Дорога тут сделалась узкою, и ротмистр поехал вперед, а граф начал говорить о чем-то с своими слугами, и затем снова догнав его, с видимым удовольствием продолжал начатый разговор.
— Надо думать, — сказал он, — что воин, служивший у Густава, не будет колебаться в выборе знамени, и у себя на родине примет сторону короля Карла, а никак не возмутившихся против него партий.

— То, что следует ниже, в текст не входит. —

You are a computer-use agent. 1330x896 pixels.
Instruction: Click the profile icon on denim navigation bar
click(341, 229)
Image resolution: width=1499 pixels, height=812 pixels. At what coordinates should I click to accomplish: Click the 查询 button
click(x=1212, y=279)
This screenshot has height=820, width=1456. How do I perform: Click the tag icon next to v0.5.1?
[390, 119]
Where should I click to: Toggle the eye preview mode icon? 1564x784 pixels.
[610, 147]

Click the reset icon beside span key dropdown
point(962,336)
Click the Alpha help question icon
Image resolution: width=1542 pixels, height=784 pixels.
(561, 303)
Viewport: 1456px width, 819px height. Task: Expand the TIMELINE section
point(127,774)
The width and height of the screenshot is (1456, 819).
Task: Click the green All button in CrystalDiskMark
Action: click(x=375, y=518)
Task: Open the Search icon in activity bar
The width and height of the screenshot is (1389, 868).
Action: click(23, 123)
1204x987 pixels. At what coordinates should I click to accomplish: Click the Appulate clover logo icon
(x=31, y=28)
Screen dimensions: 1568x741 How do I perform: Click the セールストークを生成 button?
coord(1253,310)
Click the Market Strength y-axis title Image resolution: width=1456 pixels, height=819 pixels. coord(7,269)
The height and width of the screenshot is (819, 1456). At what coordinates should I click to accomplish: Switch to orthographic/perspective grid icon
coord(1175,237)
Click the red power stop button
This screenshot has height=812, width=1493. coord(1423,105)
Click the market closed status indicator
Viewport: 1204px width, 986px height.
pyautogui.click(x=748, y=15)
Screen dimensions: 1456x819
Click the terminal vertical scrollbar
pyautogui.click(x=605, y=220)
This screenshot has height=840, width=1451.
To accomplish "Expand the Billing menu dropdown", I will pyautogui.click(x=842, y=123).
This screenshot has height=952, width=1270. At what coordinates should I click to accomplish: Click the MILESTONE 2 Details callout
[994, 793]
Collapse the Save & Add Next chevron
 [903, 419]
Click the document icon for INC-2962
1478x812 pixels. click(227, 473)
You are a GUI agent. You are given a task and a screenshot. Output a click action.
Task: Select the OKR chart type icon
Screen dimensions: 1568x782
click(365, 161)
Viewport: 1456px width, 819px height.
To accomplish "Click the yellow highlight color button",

— Справедливо изволите рассуждать, граф, — отвечал Дольгетти, — конечно мне следовало бы быть одинакового с вами мнения, но с тех пор, как я приехал в Шотландию, я всего достаточно наслышался, и пришел к тому убеждению, что свободному воину надо принять ту сторону, которую он найдет для себя наиболее выгодной. «Верность королю», говорите вы, «свобода», кричат на другом конце улицы. «Король!» кричит один, «парламент!» взывает другой. «Монтроз!» слышится здесь, «Аржайль!» раздается там. «Сражайтесь за епископа!» «Стойте за церковь!» Все это вам кричат люди хорошие, а кто из них более прав — сказать мудрено.
— Если права различных партий кажутся вам равносильными, ротмистр, — возразил граф, — то скажите мне, какие условия могут склонить вас при выборе партии на нашу сторону?
— Два, очень естественные в моем положении условия, — отвечал Дольгетти. — Прежде всего я намерен служить той партии, которая будет выше ценить мою службу, а затем, само собою разумеется, щедрее вознаградит меня за нее. Но, признаться сказать, граф, мне заманчивее было бы служить в регулярном войске конвента, чем с дикими горцами.
— Объяснитесь — почему? — сказал граф.
— С удовольствием, граф, — отвечал ротмистр Дольгетти. — Говорят, что здесь в горах хотят организовать войско на защиту короля. Ну, а вы ведь знаете нравы наших горцев? Хотя они народ здоровый и храбрый, но совершенно грубый; и если бы я взялся обучать эту дикую толпу с их волынками, то разве они поняли бы меня? Если бы я стал обучать их военному делу, то какой бы дождался благодарности? — никакой. Разве пырнул бы кто-нибудь кинжалом в горло.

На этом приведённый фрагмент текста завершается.